First announced in 2012, the long awaited European Union General Data Protection Regulation (EU GDPR) now looks set to come into force in spring 2018. In the current climate, where it seems we cannot go a week without a data breach or cyber-attack being reported (with December’s Weatherspoon hack the biggest recent example), the new regulation can’t come too soon, writes Jonathan Armstrong, pictured, Partner at Cordery and Legal Advisor to software firm Absolute.
And we’re already seeing some regulators use aspects of the new regime to enforce good data security standards. European data protection laws haven’t changed too much since 1995, when the Data Protection Directive was introduced. This seems like a lifetime ago when you consider how the data landscape has changed. For example, twenty years ago only one per cent of Europeans used the Internet, and in the past two years we have created more data than the past 2000. The EU GDPR has been designed with this in mind, and represents far more than just a fine-tuning of the existing Regulation.
When it comes into force, the EU GDPR will have much stricter requirements for reporting data breaches and safeguarding customer data than currently exist. For example, everyone affected by a breach will usually need to be told if their information has been compromised, authorities must be notified of a breach within 72 hours, and companies over a certain size will need to appoint a data protection officer. Not only have the rules changed, but also the punishment – there will be increased sanctions for data breaches, including fines of up to four per cent of an organisation’s global annual turnover.
Despite this, far too many organisations have not yet begun to think about the impact of the EU GDPR on their approach to data protection. With the stakes so high, businesses cannot afford to be complacent about complying with the EU GDPR. The sooner businesses are able to prepare and ensure they’re compliant with the upcoming law, the better their chances of not falling foul of it when it comes into force.
With this in mind, we’ve compiled some essential top tips, outlining the actions that businesses must undertake now to ensure compliance.
1. Understand the impact: Put in place a data protection impact assessment so you understand how your business will have to adapt to the new Regulation, and the potential impact of a breach
2. Thoroughly review vendor contracts: Vendors’ help will be needed to ensure compliance, especially in reporting security breaches. Organisations should make sure they have the contractual rights to insist on this and they should make sure that they can hold their vendors to account in the event of them causing a data breach.

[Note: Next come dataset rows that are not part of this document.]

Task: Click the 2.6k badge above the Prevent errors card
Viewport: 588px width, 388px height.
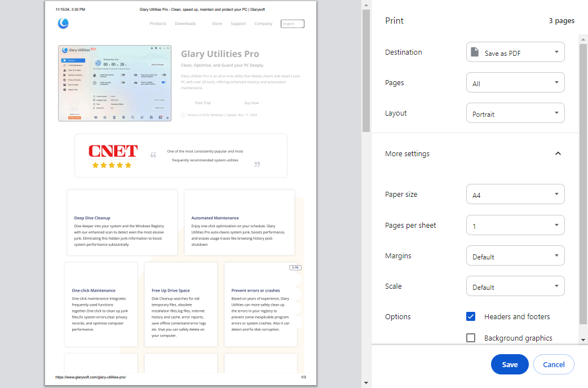Action: [295, 267]
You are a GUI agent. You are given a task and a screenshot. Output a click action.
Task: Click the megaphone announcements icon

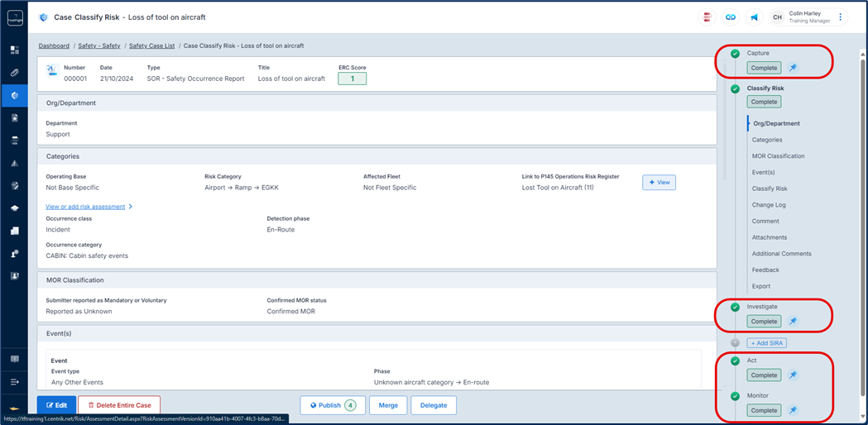pyautogui.click(x=754, y=17)
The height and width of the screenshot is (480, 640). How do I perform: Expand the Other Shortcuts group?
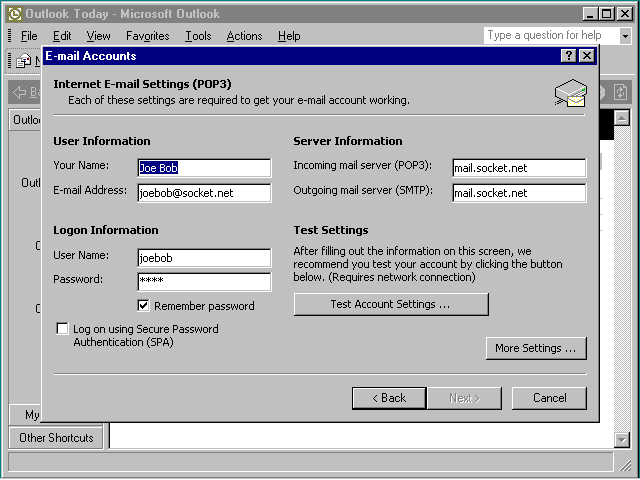coord(56,437)
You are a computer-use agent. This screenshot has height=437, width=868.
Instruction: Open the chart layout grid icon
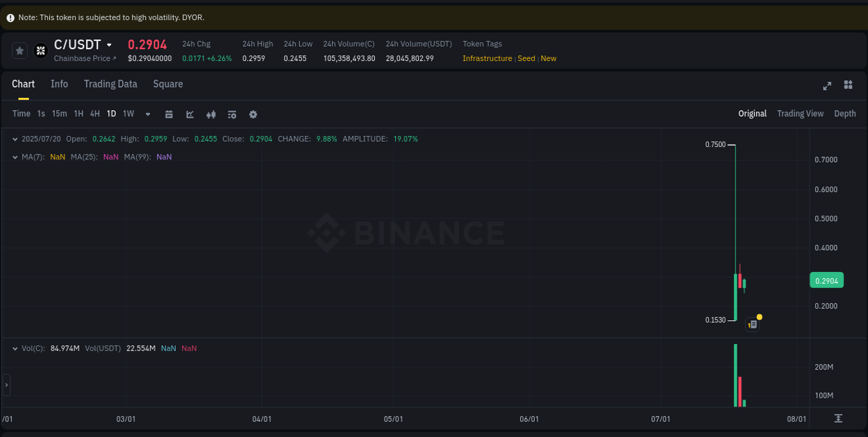tap(848, 85)
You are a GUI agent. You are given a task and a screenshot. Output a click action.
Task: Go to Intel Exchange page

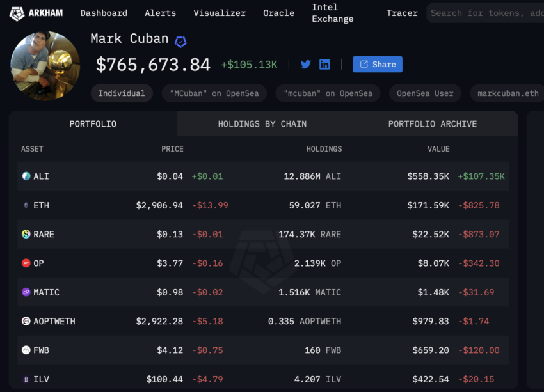tap(333, 13)
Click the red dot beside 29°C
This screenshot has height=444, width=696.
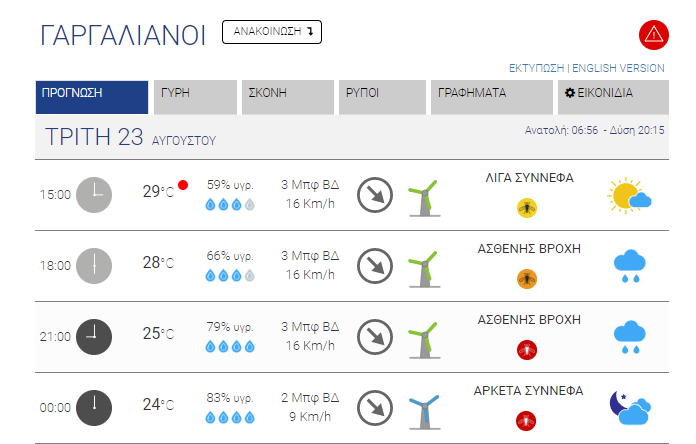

3. Get the team together: Businesses over a certain size or doing certain things with data must recruit a Data Protection Officer, with smaller companies appointing someone responsible for data-related matters. You’ll also need to make sure you have the right resources in place to ensure compliance.
4. Update everything: Ensure new detailed documentation and records are ready for production for regulatory inspection – factor this into overhead costs
5. Day to day implementation: Review how all of the key practical aspects of the EU GDPR, such as data retention and destruction, applies to all means of collecting data used by your organisation. If there are any discrepancies, then you need to review that particular method of collecting data
6. Create processes: Put in place a data breach notification procedure, covering detection and response capabilities. It is also worth considering purchasing data breach protection insurance
7. Demonstrate compliance: Create compliance statements for annual business reports. Not only will this show the wider world that you’re compliant, but it will also ensure a consistent focus on this throughout the year.

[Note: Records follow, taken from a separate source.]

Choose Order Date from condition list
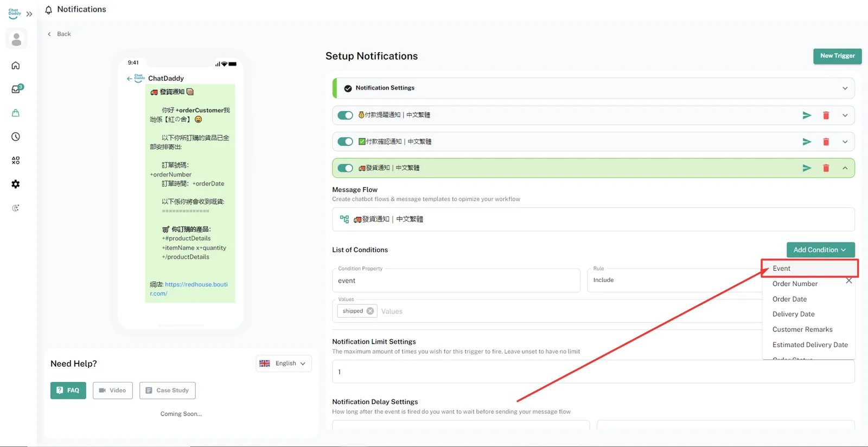This screenshot has width=868, height=447. click(789, 299)
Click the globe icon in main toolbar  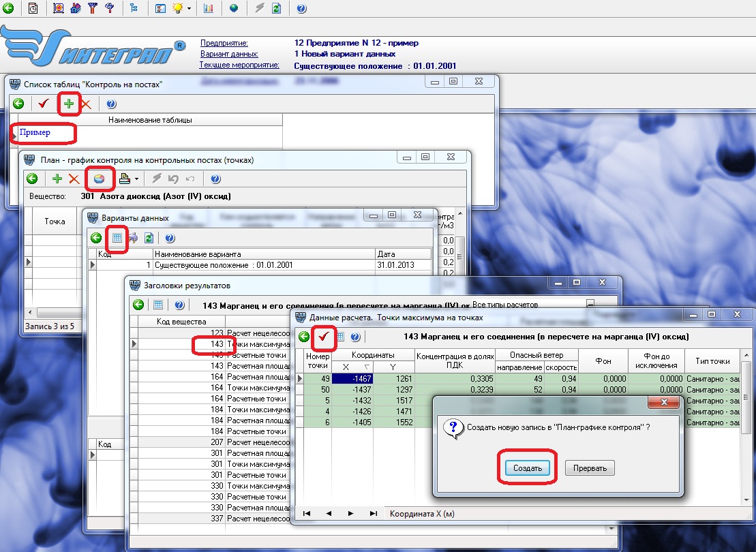[x=234, y=9]
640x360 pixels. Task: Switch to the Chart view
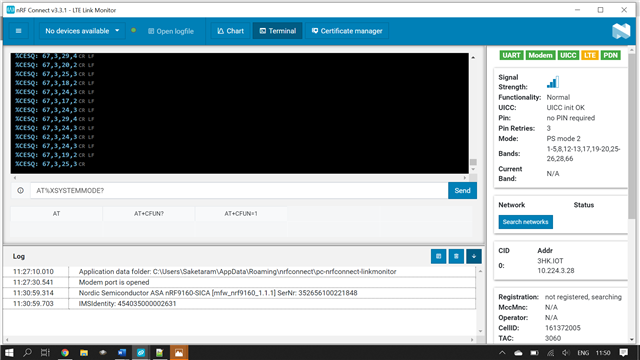point(231,31)
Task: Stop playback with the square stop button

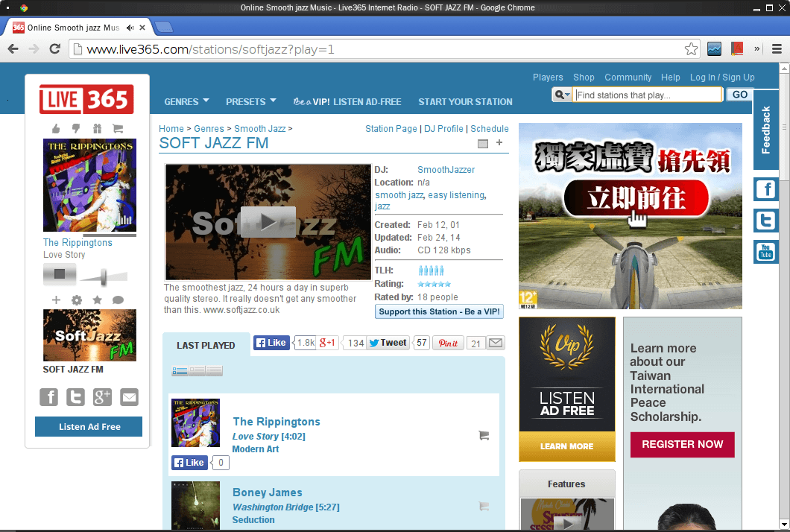Action: tap(60, 274)
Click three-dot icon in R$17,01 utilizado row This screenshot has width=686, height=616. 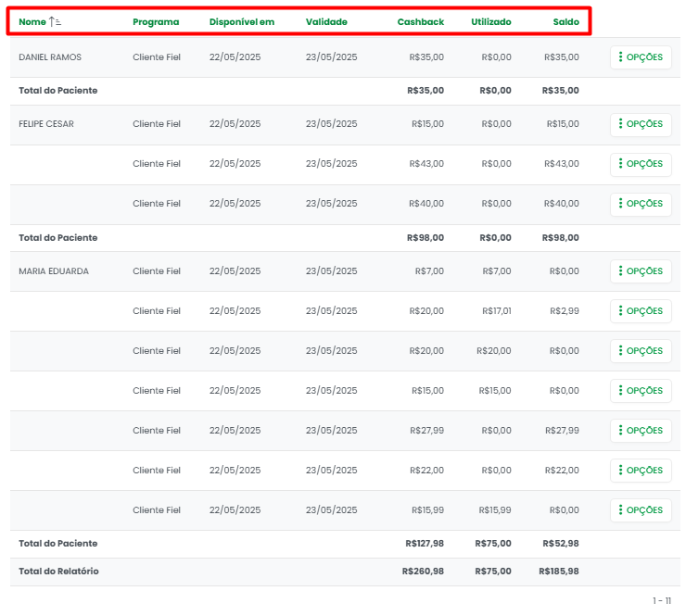[x=620, y=311]
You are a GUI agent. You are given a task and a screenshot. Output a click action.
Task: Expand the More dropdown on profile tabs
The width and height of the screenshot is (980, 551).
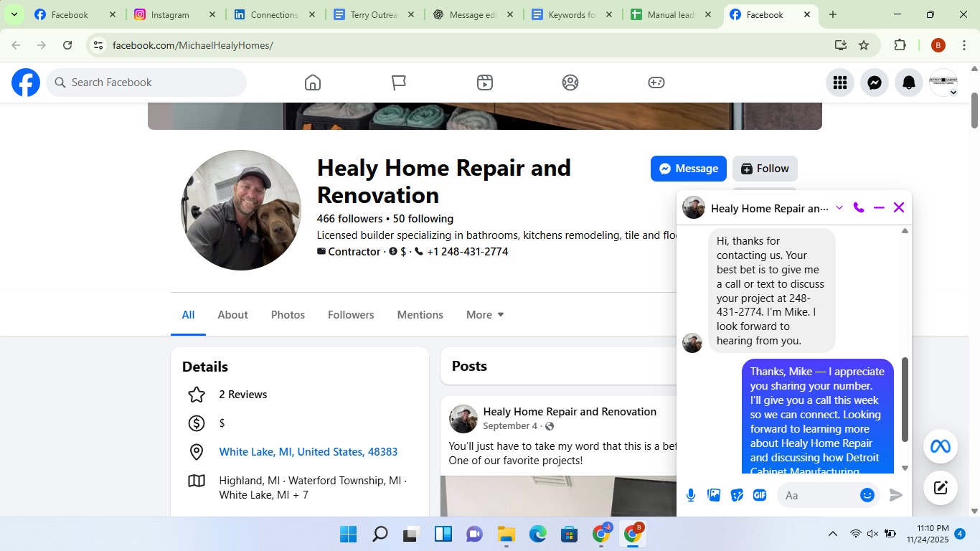click(485, 315)
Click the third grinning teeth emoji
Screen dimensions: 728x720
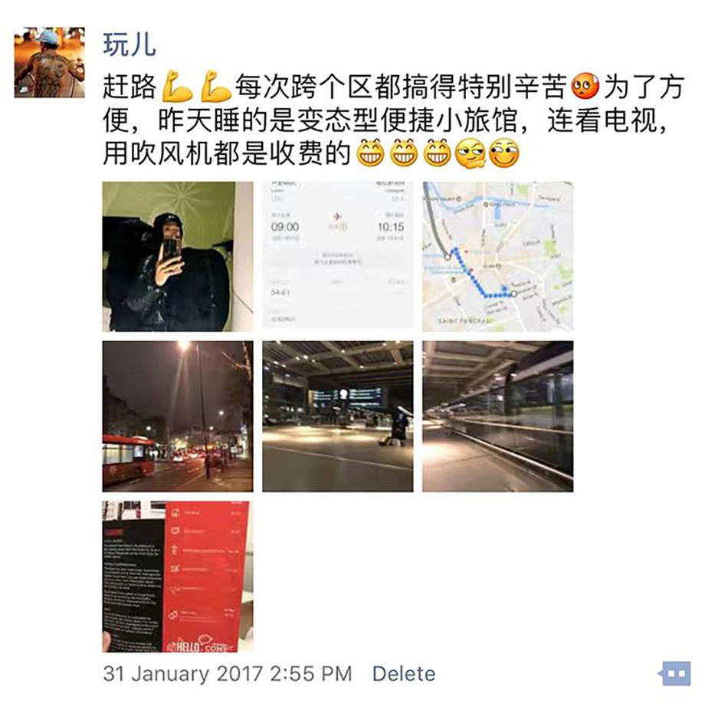click(x=438, y=153)
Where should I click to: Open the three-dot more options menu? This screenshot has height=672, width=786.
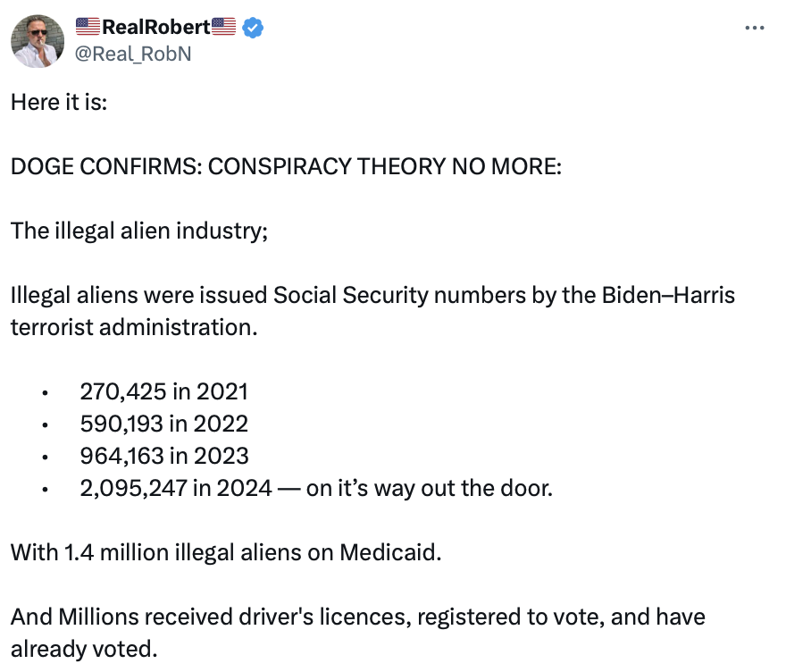pos(755,28)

8. Deliver effective training: This has never been more important, given the EU GDPR will be completely new to many of your employees. It will be vital that your staff are thoroughly trained on all of the above.

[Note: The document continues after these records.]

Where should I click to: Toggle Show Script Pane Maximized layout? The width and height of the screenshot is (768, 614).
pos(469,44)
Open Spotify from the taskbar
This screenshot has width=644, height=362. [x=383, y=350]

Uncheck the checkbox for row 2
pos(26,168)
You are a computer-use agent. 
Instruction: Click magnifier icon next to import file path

There will be considerable challenges to comply with the new rules. The less time your organisation has to make sure all of its systems and processes comply with the new rules, the harder it will be. What’s more, rushing through the changes needed will inevitably lead to errors, which could result in breaches and heavy fines. However, a measured approach, using the time available, will allow you to successfully navigate the increasingly stormy seas of data regulation, and reach compliance before the EU GDPR hits with full force.